You need the two lines. However, string is a local variable on the stack, once it goes out of scope, you may not have a pointer to the data returned by getString().

Answer 2

If you return stringPtr, you will be returning a pointer to a local variable (string). So no, you can't do that.

Why are you trying to do this? That might allow us to make better suggestions.

Update: Okay, now I see what you're trying to do. You're doing it wrong:

value = &string;

If value is meant as an output parameter, the above line cannot work because you're assigning to a local variable.

Don't let the extra level of indirection confuse you. If you were writing a function that had an output parameter of type T, you'd write it as:

void foo(T* value)
{
    *value = GetT();
}

Now replace T with const char*:

...
*value = string;
...

And now you're not involving any temporary, local variables. Of course, that's how the code was originally written (and that part of it was correct), so that doesn't really help you. To address your intent, you should:

1. Make config_setting_lookup_string do assert(value != NULL).

2. Audit the callers of the function and fix them to stop passing garbage. They should be doing:

   const char* foo; config_setting_lookup_string(..., &foo);

and NOT:

const char** foo;
config_setting_lookup_string(..., foo);

Answer 3

string in your case is a local, so taking the address of it is a bad idea since the memory for the local can (and likely will be) re-used for other purposes when you leave the method. In general, it is not a good idea to use the address of a local variable outside of its scope.

What are you trying to achieve?

Answer 4

If you're calling a function that needs a const char**, you could do it like this:

const char *s = getString();
myFunction(&s);

Since s is allocated on the stack in the above example, if you want to return a const char** from your function, you will need to put it on the heap instead:

const char **sp = malloc(sizeof(const char *));
*sp = getString();
return sp;

HTH

Answer 5

No, you can't change config_setting_lookup_string() in the way you've described. You're returning a pointer to the string variable, but as soon as that function ends that variable goes out of scope and is destroyed.
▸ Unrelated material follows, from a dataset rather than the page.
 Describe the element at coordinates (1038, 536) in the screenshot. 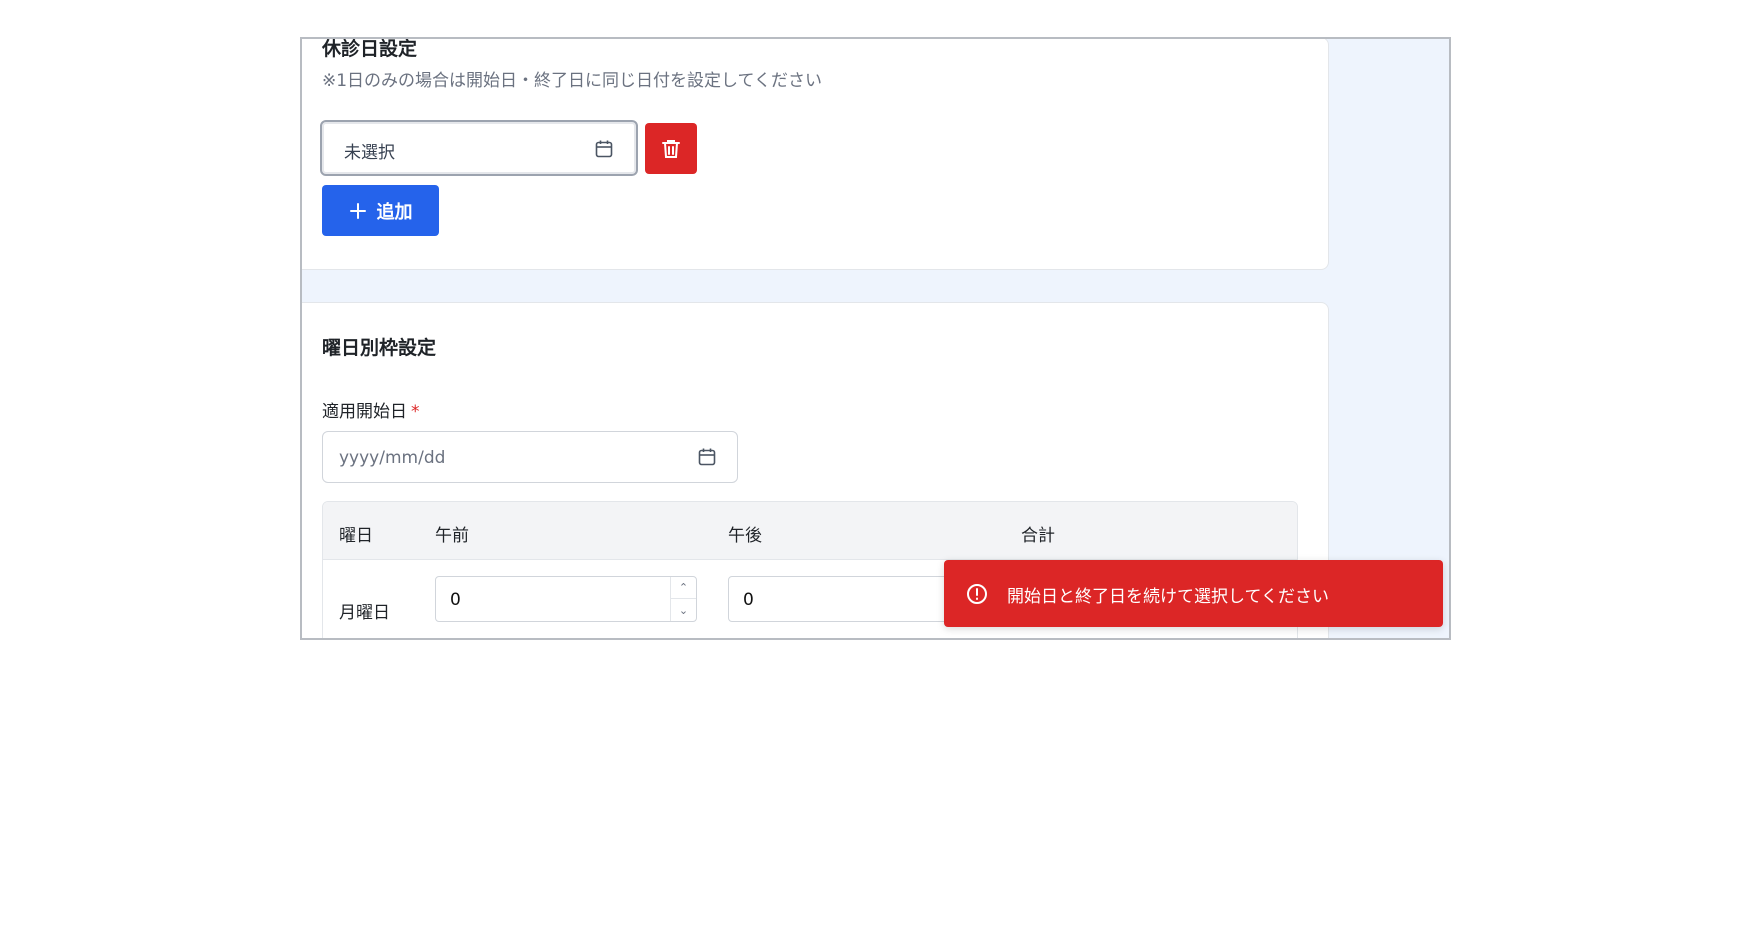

You can, however, fix your initial problem quite easily. Leave the definition of config_setting_lookup_string() as it is, and call it like so:

const char *fileName = NULL;
config_setting_lookup_string(foo, "bar", &fileName);

Answer 6

I like nornagon and caf's solution,

const char *fileName;
config_setting_lookup_string(foo, "bar", &fileName);

but if you can change config_setting_lookup_string you could also do it this way:

int config_setting_lookup_string(..., const char *&value)
{
  ...
  const char *string = config_setting_get_string(member);
  value = string;
  ...
}

const char *fileName;
config_setting_lookup_string(foo, "bar", fileName);

Answer 7

From the added information, it seems what you are trying to do is call a function which wants to return a string through one of the function arguments. The best way to do this in my opinion would be something like:

const char* fileName;
config_setting_lookup_string(..., &fileName);
(...)
return fileName;

This will allocate room for a const char* on the stack. The function call will fill the pointer with the address of the string it wants to return. This pointer value can then be passed out of the function if needed (unlike the pointer to the pointer, which would point to the stack, and be invalid when the function returns). Note that initializing fileName with "getString()" would presumably leak memory, since the pointer to the returned string would be overwritten, and the string never deallocated.